Because three of my four cats are "plus-size," and because I have concerns about feline diabetes with at least one of them, my twenty-three pound Jaspurr, I have been looking for a nutritious, palatable, grain-free food for them. Grain-free cat foods help eliminate common causes of food allergies in cats, including most commonly corn and wheat. And with cats who must eat dry foods for one or another reasons, the fewer carbohydrates, the better. High carbohydrate foods contribute both to obesity and feline diabetes mellitus, two medical conditions which often go hand-in-hand. Taste of the Wild Rocky Mountain Formula fits the bill in all those categories.
The list of ingredients seemed a bit unusual, as it started with one meat protein source: chicken meal. However, interspersed before the two other meat protein sources, were carbohydrates, including green peas, and fat. The second two meat proteins listed are "roasted venison" and "smoked salmon." It's interesting to note that green peas and venison are listed among certain limited ingredient specialty cat foods for cats with IDB (Inflammatory Bowel Disorder) or other food allergies.

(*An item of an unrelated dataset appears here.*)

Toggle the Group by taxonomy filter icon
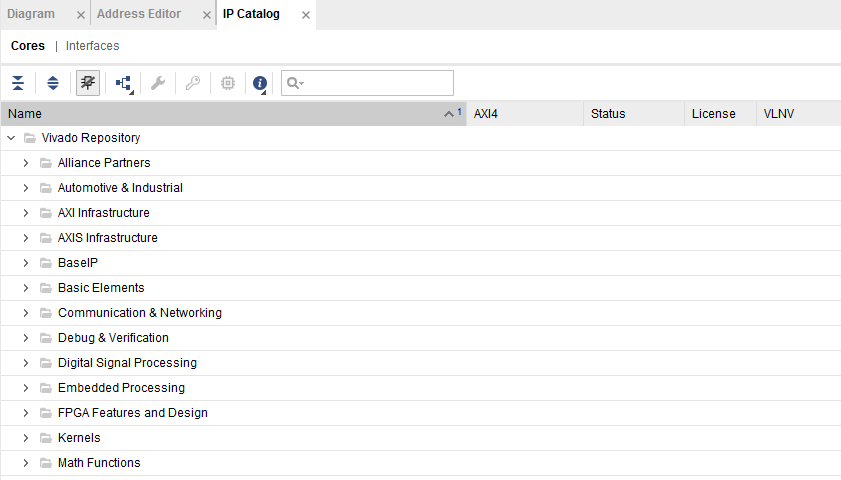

The cats love the flavor, and took to it right away.
Therein lay a slight problem. The food had to be metered out to them carefully as Jaspurr, who was the most obese cat, would eat his fill, then return to the bowl again and again during the day. The only way of controlling this was to make sure the other cats had also eaten a full serving, then remove the bowl to a cupboard. The cats are fed twice daily, and Joey's diet is also supplemented with canned cat foods since he lost a lot of weight when he was hyperthyroid.
I can't cite any long-term results of feeding this particular food, as I am rotating it with two other grain-free dry foods at this time, about a month at a time for each brand. However, I would not hesitate to recommend this food to most cats, with the caveat to check with your veterinarian before feeding it to diabetic cats.